Downstairs on the other side of the Barbican from the main show was a bar which has been set up with a robot barperson i.e. a robotic arm, which can mix any cocktail you want from a row of liquor bottles in front of it. Is… is that the best they can do? Are the pubs round where I live ever going to have robot bar staff? No.

One of the exhibits showcases the following project:

Massachusetts Institute of Technology (MIT), Woods Hole Oceanographic Institute (WHOI), Australian Center for Field Robotics, and NASA present pioneering research that took place in Costa Rican waters on Schmidt Ocean Institute’s Research Vessel Falkor, using the deep sea as a testbed for exploration of Europa – one of Jupiter’s moons.
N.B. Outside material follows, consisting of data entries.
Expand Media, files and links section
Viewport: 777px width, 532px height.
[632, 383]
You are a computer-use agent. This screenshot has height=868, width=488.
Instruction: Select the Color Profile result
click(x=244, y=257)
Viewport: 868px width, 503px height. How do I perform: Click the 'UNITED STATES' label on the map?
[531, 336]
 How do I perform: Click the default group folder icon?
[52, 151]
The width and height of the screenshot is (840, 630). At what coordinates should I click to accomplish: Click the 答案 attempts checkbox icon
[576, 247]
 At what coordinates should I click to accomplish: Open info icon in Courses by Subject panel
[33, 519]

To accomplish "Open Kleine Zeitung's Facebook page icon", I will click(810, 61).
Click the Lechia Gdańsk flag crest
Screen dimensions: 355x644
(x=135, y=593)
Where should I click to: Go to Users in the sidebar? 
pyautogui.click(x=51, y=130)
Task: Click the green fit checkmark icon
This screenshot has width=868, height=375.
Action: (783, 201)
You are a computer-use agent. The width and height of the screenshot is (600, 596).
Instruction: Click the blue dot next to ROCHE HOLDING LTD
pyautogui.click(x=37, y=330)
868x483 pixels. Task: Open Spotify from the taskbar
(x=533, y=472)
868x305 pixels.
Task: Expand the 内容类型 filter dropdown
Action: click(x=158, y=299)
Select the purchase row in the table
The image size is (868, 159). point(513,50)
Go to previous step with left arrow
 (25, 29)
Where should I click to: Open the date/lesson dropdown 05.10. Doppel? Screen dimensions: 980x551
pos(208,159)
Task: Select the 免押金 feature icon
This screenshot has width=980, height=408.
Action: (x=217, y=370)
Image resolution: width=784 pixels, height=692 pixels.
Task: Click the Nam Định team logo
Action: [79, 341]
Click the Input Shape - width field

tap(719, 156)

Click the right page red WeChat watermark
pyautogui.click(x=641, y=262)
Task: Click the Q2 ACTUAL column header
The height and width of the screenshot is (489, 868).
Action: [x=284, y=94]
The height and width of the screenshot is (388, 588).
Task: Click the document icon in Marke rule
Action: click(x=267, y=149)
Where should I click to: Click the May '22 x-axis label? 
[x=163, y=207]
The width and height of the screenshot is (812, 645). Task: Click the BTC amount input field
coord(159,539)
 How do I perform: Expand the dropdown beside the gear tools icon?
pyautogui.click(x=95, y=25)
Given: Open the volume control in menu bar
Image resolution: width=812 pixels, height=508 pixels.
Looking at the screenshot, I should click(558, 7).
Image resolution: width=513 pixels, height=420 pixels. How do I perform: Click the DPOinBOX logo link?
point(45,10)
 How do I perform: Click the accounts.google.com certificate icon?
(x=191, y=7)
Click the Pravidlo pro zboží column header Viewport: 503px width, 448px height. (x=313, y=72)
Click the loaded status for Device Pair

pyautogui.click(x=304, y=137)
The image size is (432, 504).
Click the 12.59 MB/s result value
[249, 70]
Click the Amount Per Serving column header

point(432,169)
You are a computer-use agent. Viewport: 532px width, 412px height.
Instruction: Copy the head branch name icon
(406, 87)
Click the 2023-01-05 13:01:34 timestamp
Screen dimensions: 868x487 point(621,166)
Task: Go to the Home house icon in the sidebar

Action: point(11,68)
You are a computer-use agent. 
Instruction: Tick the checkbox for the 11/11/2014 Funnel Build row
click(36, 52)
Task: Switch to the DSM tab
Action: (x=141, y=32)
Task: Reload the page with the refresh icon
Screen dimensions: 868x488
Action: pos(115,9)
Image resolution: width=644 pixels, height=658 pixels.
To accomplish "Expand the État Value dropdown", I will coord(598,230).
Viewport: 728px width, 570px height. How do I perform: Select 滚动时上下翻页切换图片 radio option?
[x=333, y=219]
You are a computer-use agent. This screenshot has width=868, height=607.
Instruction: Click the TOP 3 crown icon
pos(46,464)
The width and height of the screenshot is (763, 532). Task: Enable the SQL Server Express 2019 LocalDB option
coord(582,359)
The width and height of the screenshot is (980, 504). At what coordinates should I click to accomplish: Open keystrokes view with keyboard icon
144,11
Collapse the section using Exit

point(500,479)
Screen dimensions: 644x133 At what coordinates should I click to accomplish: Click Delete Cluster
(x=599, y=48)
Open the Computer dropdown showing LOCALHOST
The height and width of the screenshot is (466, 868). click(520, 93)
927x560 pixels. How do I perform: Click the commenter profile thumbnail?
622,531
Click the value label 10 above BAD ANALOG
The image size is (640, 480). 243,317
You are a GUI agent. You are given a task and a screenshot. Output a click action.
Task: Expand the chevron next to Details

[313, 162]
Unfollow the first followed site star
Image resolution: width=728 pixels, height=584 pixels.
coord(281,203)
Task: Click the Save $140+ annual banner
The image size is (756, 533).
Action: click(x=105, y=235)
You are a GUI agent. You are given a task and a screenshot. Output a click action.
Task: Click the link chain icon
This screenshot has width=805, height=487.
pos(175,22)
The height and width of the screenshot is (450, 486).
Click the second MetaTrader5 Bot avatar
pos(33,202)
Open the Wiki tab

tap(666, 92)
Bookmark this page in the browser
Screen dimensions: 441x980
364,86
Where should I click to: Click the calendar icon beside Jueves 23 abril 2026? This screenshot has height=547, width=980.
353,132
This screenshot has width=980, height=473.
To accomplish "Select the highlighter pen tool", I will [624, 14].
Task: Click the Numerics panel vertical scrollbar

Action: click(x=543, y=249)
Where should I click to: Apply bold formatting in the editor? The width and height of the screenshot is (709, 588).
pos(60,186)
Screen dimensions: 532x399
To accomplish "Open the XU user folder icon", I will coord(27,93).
Do you really think we are ever going to ‘explore’ Jupiter’s moons? And why would we? We are burning up this planet. Shouldn’t absolutely every scrap of scientific research imaginable be going towards devising non-carbon ways of generating energy, storing energy, non-carbon ways to travel and transport food and goods?

I react to projects like these as I react to Elon Musk’s announcements that he is going to fund a manned expedition to Mars, which is: Why? Is he mad? Why isn’t he spending billions trying to save this planet, the one we all live on?

Another exhibit:

With the consequences of climate change growing in scale every year, MIT’s Open Agriculture Initiative looks at ensuring our food security for the future with their AI-driven ‘personal computer farms’ that optimise the development of crops in tabletop-sized growing chambers. It hopes to bring controlled agriculture into the household, by gathering crop-growing data from a network of farms and sharing it with the wider public.

‘It hopes to bring controlled agriculture into the household’! In my household we can’t even grow cacti on the windowsill. This is never going to be affordable or practical. Those who are interested already grow vegetables in windowboxes or garden beds or their local allotment.

If this is the best contemporary technology has to offer us, we’re doomed.


A précis of the press release

There is so much to see, and the exhibition itself is just part of a wider Barbican season about life in modern technology, that, in the name of spreading information and enlightenment – and also to give the full, official explanation of some of the exhibits I’ve mentioned above – I here give a summary of the press release. I’ve highlighted in bold the exhibits I’ve referred to in my review.

AI: More than Human is part of Life Rewired, the Barbican’s 2019 season exploring what it means to be human when technology is changing everything.

It tells the rapidly developing story of AI, from its ancient roots in Japanese Shintoism through Ada Lovelace and Charles Babbage’s early experiments in computing, to AI’s major developmental leaps from the 1940s to the present day.

The exhibition features some of the most cutting-edge research projects in the field from DeepMind, Jigsaw, Massachusetts Institute of Technology Computer Science Artificial Intelligence Laboratory (MIT CSAIL), IBM, Sony Computer Science Laboratories, Google Arts and Culture, Google PAIR, Affectiva, Lichtman Lab at Harvard, Eyewire, Wake Forest Institute for Regenerative Medicine, Wyss Institute and Emulate Inc.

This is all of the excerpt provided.